(Stored data)
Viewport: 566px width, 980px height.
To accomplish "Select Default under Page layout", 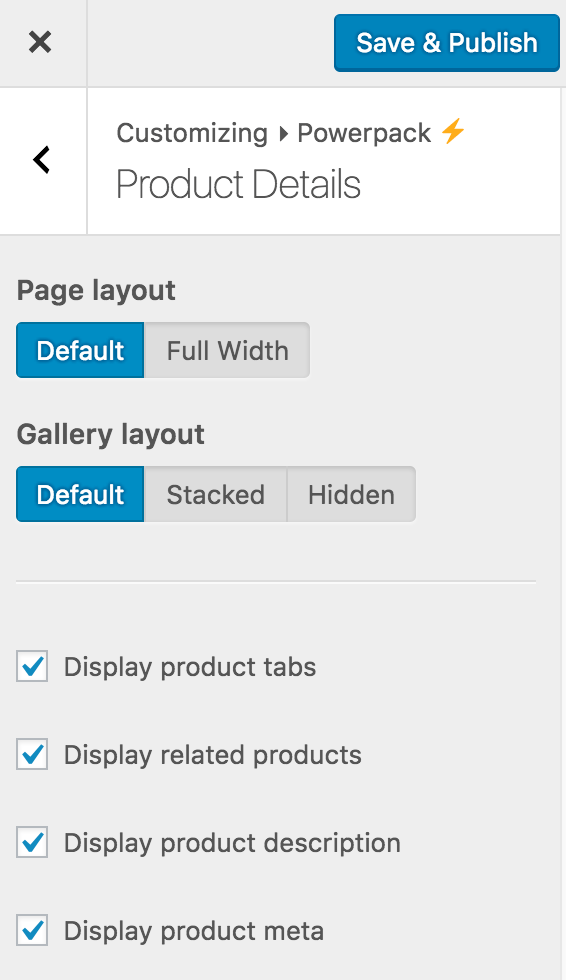I will tap(80, 350).
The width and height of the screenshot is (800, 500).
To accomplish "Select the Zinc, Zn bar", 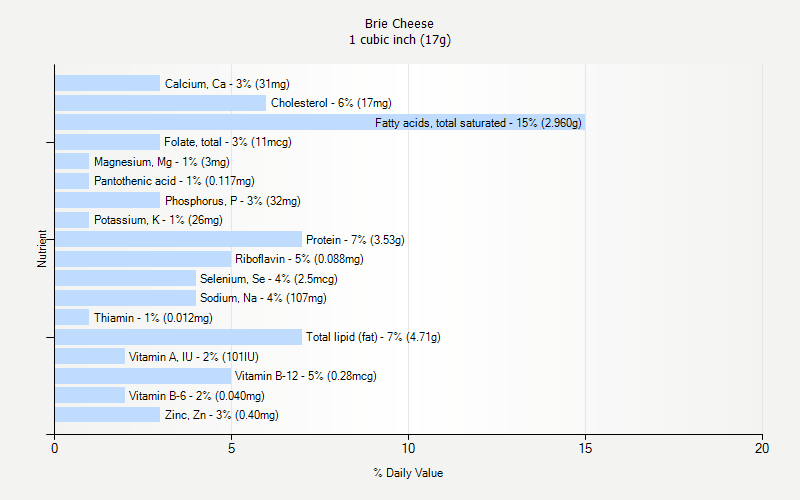I will point(108,415).
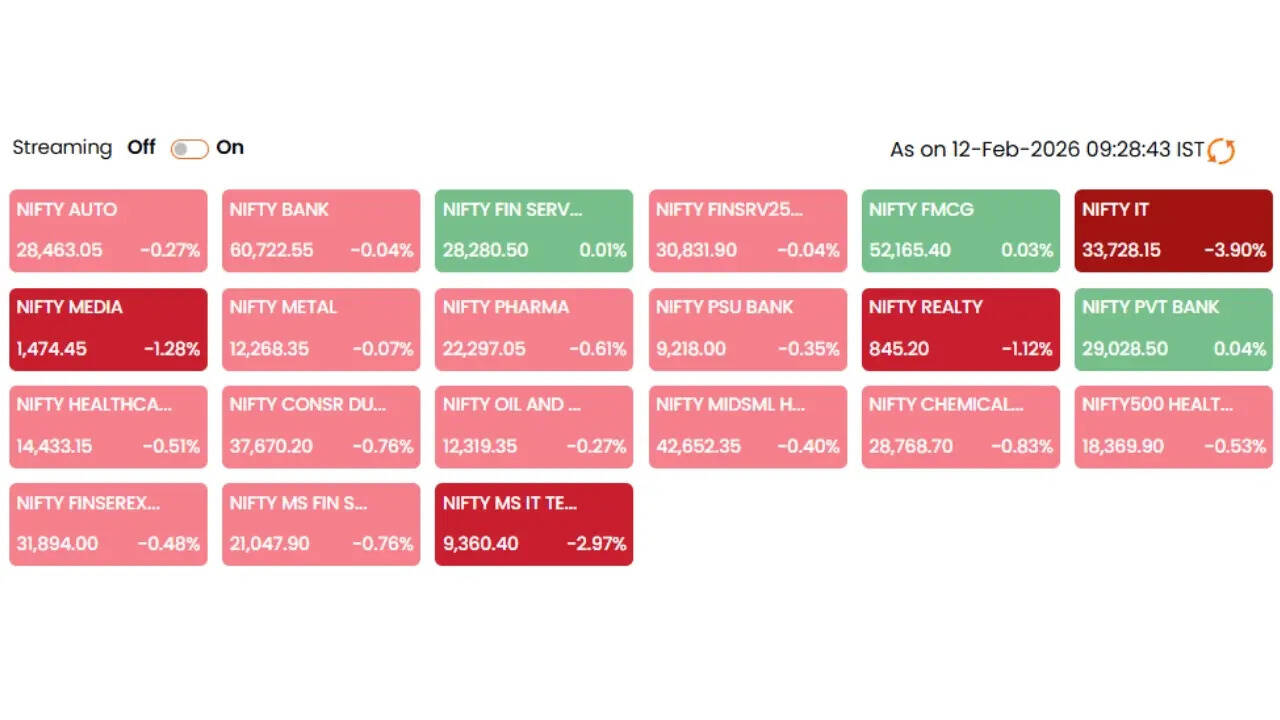The image size is (1280, 720).
Task: Click the NIFTY CONSR DU... tile
Action: tap(321, 426)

● EXERCISE DESCRIPTION
Your task is to copy each line of the data above that holds "width".

● REPLY TO THE EXERCISE
Viewport: 566px width, 980px height.
The width and height of the screenshot is (800, 500).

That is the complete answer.